** Supplied entries follows **

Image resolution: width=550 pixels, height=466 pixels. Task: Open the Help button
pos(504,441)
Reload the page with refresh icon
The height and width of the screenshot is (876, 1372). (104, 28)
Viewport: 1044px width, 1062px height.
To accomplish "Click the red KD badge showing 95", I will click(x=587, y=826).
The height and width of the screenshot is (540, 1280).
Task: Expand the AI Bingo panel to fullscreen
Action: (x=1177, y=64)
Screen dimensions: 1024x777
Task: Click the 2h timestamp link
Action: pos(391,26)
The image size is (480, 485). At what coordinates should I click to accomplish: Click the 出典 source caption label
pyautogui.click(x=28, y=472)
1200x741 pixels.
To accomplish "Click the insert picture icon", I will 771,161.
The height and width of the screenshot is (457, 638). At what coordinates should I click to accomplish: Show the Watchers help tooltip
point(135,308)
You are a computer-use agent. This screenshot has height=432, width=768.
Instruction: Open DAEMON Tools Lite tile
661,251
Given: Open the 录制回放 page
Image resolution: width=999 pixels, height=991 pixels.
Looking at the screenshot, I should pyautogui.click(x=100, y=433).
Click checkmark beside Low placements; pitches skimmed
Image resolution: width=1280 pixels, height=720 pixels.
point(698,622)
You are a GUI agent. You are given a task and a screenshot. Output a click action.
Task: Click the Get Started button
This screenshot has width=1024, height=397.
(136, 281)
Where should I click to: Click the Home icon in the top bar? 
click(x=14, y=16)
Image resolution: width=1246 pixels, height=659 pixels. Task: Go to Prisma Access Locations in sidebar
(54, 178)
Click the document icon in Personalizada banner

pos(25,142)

** End of Supplied entries **

[Assignment]
Retype the entire listing without altering anything.

[Answer to this problem]
Image resolution: width=550 pixels, height=466 pixels. Task: Open the Help button
pos(504,441)
Reload the page with refresh icon
The height and width of the screenshot is (876, 1372). (104, 28)
Viewport: 1044px width, 1062px height.
To accomplish "Click the red KD badge showing 95", I will click(x=587, y=826).
The height and width of the screenshot is (540, 1280).
Task: Expand the AI Bingo panel to fullscreen
Action: (x=1177, y=64)
Screen dimensions: 1024x777
Task: Click the 2h timestamp link
Action: pos(391,26)
The image size is (480, 485). At what coordinates should I click to accomplish: Click the 出典 source caption label
pyautogui.click(x=28, y=472)
1200x741 pixels.
To accomplish "Click the insert picture icon", I will 771,161.
The height and width of the screenshot is (457, 638). At what coordinates should I click to accomplish: Show the Watchers help tooltip
point(135,308)
You are a computer-use agent. This screenshot has height=432, width=768.
Instruction: Open DAEMON Tools Lite tile
661,251
Given: Open the 录制回放 page
Image resolution: width=999 pixels, height=991 pixels.
Looking at the screenshot, I should pyautogui.click(x=100, y=433).
Click checkmark beside Low placements; pitches skimmed
Image resolution: width=1280 pixels, height=720 pixels.
point(698,622)
You are a GUI agent. You are given a task and a screenshot. Output a click action.
Task: Click the Get Started button
This screenshot has width=1024, height=397.
(136, 281)
Where should I click to: Click the Home icon in the top bar? 
click(x=14, y=16)
Image resolution: width=1246 pixels, height=659 pixels. Task: Go to Prisma Access Locations in sidebar
(54, 178)
Click the document icon in Personalizada banner

pos(25,142)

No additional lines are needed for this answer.